[Stored records]
┄┄┄┄┄┄┄┄┄┄
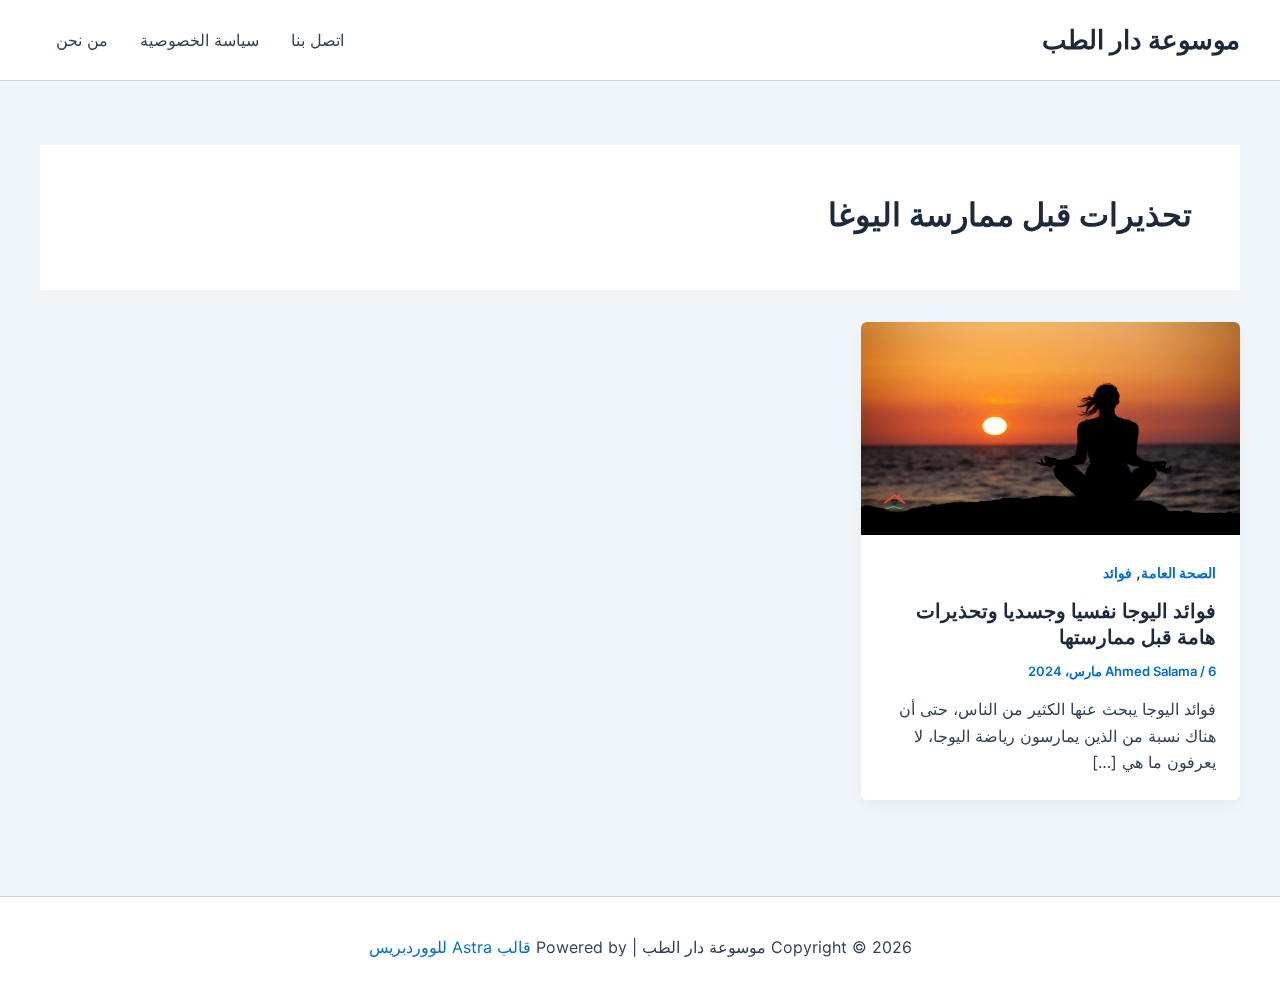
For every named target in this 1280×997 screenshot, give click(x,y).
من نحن (82, 40)
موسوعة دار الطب (1141, 39)
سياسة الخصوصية (199, 40)
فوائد (1117, 572)
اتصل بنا (317, 40)
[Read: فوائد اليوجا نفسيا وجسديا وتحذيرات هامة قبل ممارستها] (1050, 427)
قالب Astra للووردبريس (450, 947)
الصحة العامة (1178, 572)
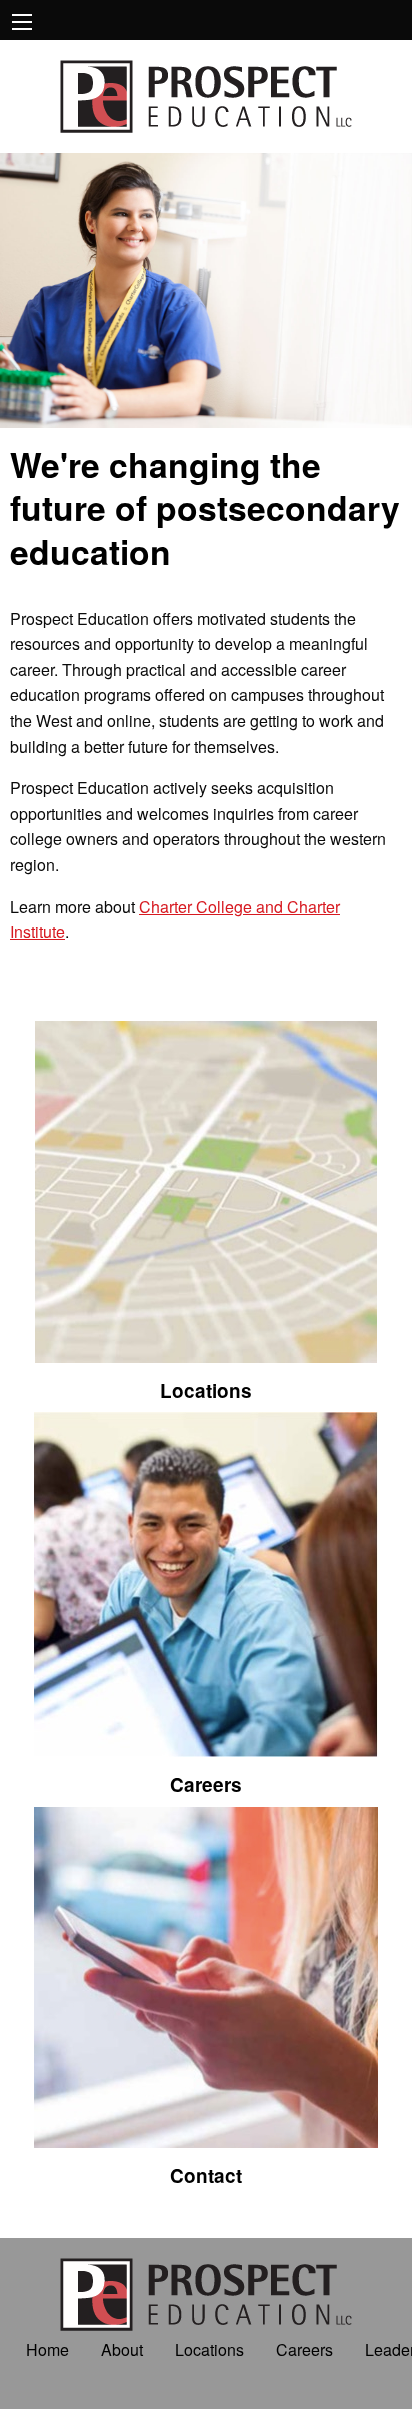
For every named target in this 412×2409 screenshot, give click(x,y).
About (122, 2349)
┄┄┄┄┄┄┄┄┄┄
### What this task involves
Your copy should hold exactly the lines from the one with "سياسة الخصوصية (199, 40)" through the final line of the records, both ends included, and no pictures.

### Task result
سياسة الخصوصية (199, 40)
فوائد (1117, 572)
اتصل بنا (317, 40)
[Read: فوائد اليوجا نفسيا وجسديا وتحذيرات هامة قبل ممارستها] (1050, 427)
قالب Astra للووردبريس (450, 947)
الصحة العامة (1178, 572)
For every named target in this 412×2409 screenshot, give click(x,y).
About (122, 2349)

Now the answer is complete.